Melez Cadı ve Kayıp Kahin(18)

1K 80 236
                                    

Yaaa önceki bölümdeki yorumlarınız o kadar güzeldi ki gerçekten çok mutlu oldum o bölümü yazdıktan sonra kontrol ederken olmadı sanki ya falan demiştim bir de dkejfkeıjı

Umarım bu bölümü beğenirsiniz iyi okumalarr♥️

yine duygusal müzikle okuyun ballarım <3

Bölüm On Sekiz: Thanatos Lütfen Bu Kadar Yakışıklı ve Sinir Bozucu Olmaz Mısın

Farkında olmadan çok uzun zaman boyunca sahip olduğunuz bir şey birden gidince aniden varlığı üzerinize çarpıyor sizi sersemletiyordu.

Yani evet, kabul ediyordum çoğu zaman işi şakaya vurmayı ve dalga geçmeyi severdim. Ağladığım zamanlar olurdu ama güldüğüm zamanlar da vardı. Mutlu olduğum zamanlar da vardı.

Çok garipti, bu zamana kadar hiç sorgulamamıştım bunu yeni fark ediyordum hatta ama neden mutlu olan biri aynı zamanda acı çekemeyecekti ki?

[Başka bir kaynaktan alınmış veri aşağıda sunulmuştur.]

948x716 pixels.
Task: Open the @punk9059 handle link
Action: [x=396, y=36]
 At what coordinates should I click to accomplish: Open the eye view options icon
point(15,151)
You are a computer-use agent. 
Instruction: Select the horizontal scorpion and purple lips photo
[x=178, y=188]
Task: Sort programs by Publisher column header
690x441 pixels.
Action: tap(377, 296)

Duygular net değildi bir kere, bir duyguya siyah ya da beyaz diyemezdin. Mutlu olduğunda da sadece mutlu olacaksın diye bir kural yoktu.

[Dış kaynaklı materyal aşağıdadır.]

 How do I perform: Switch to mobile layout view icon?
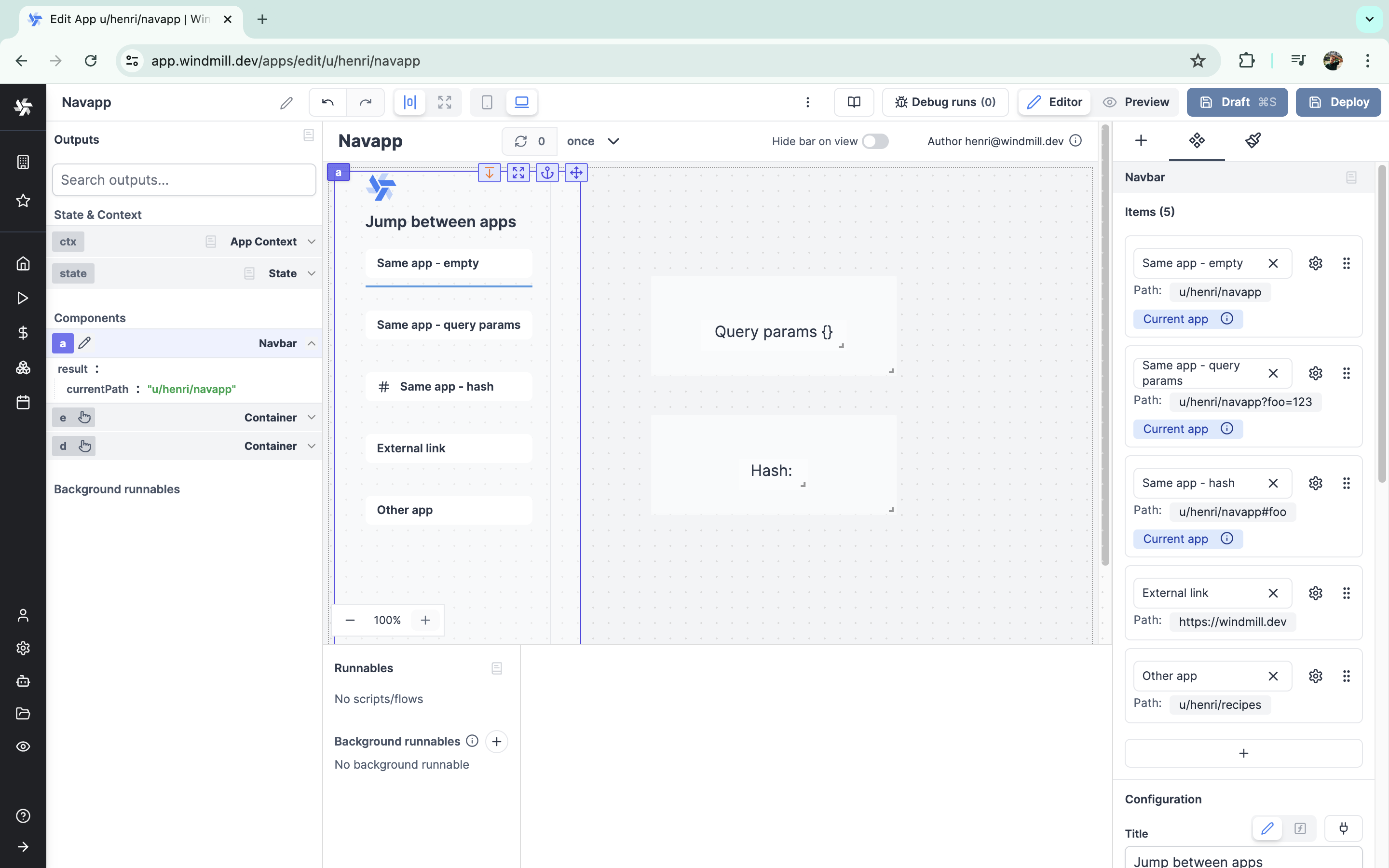(487, 102)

Ve bu gerçeği şu zamana kadar fark edememiştim bile. Artık işlevsiz olduğunu düşündüğüm, neredeyse emin olduğum bedenim suya çökerken bunu düşünüyordum. Çok garipti mutlu olduğum zamanlarda bile sahne arkasında figüranlık yapan acının varlığını yeni görebiliyordum.

Çünkü artık herhangi bir şey hissedemiyordum.

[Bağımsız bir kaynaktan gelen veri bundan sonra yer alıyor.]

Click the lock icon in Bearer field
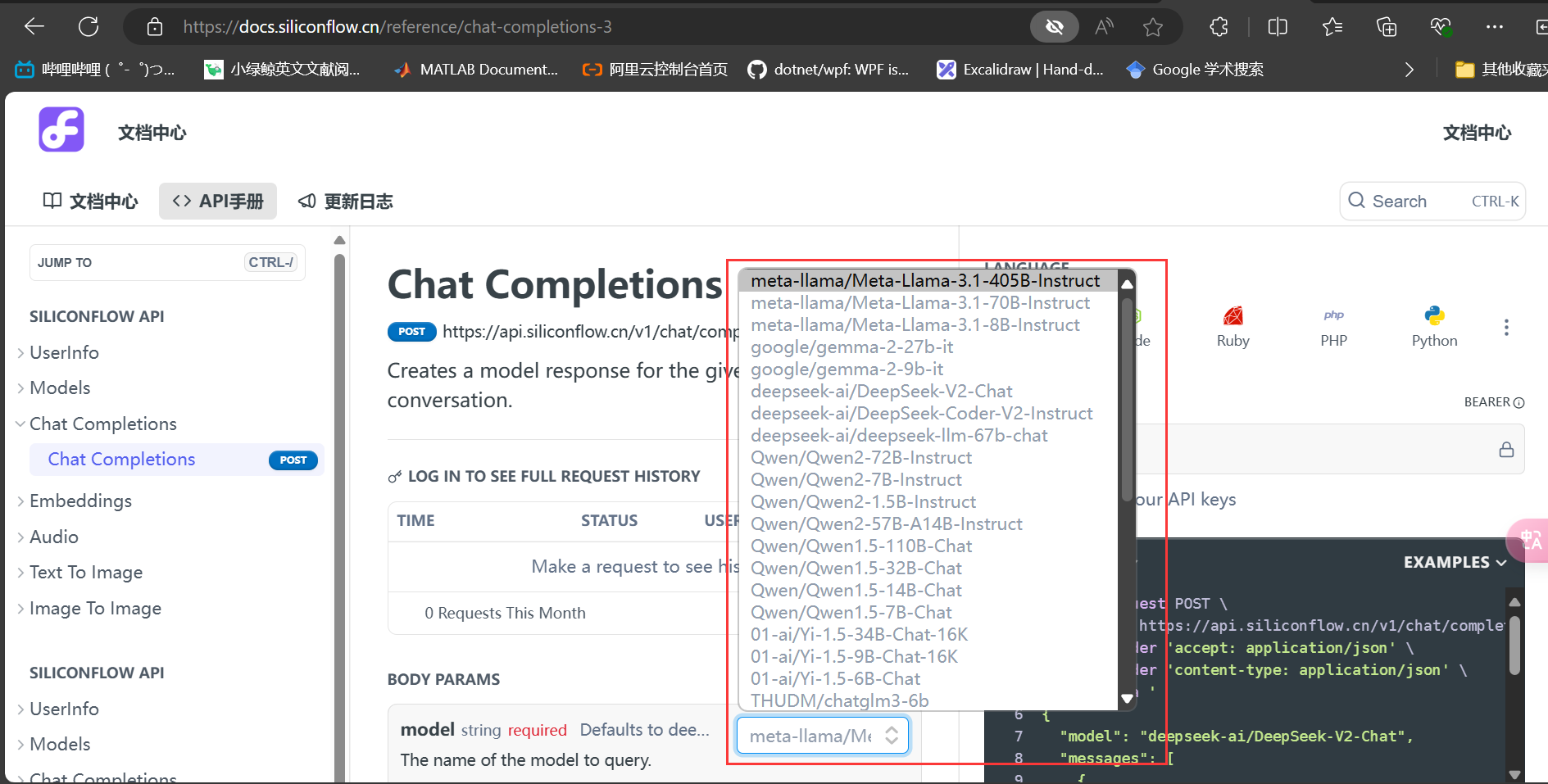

Her duygu içimden kayıp gitmişti, yara bere içindeki bedenim suyun dibine çarptığında ve gecenin karanlığıyla siyaha boyanmış olan suya kırmızıyı karıştırdığında sadece gözlerimi kırpıştırmıştım.

Yani ölmek böyle bir şey miydi?

Belki de benim için böyle bir şeydi.

"Geç kaldın." dedim suyun dibindeki bedenimin başına biri otururken. Ben de kendi bedenimin yanında oturuyordum.

Geç kalmıştı. Suya düştüğüm anda burada olması gerekiyordu bunu nasıl olduğunu anlamadığım şekilde biliyordum. Burada oturup onu beklemem gerektiğini bildiğim gibi. "Hades'in oğlu biraz olay çıkarttı." dedi kısaca. Kara kanatlarını arkasında topladığını hissetmiştim. "Sana, beni ruhunu almaya getirme demiştim diye hatırlıyorum."

"Elimde değildi." diye yanıtladım. "Başka yolu yoktu."

Başka yolu yoktu hem artık canım da acımıyordu.

Kendimi çok hafif hissediyordum. Bomboştum sanki.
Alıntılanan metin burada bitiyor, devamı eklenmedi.